When a line of the entries contains the word "Viewport", report that line.
━━━━━ Data ━━━━━
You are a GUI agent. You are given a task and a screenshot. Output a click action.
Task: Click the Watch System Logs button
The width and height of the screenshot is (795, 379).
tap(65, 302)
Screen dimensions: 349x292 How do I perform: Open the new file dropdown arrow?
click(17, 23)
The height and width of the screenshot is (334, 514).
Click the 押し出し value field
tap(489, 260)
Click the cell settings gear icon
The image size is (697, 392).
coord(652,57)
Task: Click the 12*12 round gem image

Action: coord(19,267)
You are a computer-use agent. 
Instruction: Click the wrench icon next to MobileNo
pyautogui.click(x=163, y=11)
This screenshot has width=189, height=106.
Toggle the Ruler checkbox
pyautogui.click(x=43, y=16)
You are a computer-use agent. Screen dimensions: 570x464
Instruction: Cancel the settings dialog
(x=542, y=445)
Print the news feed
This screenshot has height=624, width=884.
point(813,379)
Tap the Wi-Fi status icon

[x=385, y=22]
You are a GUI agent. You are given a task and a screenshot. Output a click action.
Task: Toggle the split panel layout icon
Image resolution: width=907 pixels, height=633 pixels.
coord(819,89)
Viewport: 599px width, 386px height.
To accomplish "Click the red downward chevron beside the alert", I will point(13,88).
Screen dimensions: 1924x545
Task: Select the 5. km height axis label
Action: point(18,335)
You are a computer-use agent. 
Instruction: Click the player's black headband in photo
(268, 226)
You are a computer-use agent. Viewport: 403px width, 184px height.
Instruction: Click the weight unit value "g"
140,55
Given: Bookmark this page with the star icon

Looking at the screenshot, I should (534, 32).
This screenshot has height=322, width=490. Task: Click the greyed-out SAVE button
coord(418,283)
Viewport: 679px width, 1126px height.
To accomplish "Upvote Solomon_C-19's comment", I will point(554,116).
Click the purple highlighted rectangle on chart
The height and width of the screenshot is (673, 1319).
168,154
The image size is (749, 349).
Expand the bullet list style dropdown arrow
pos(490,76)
━━━━━
> _Result of this task_:
Viewport: 599px width, 386px height.
You are a computer-use agent. Viewport: 403px width, 184px height.
Viewport: 679px width, 1126px height.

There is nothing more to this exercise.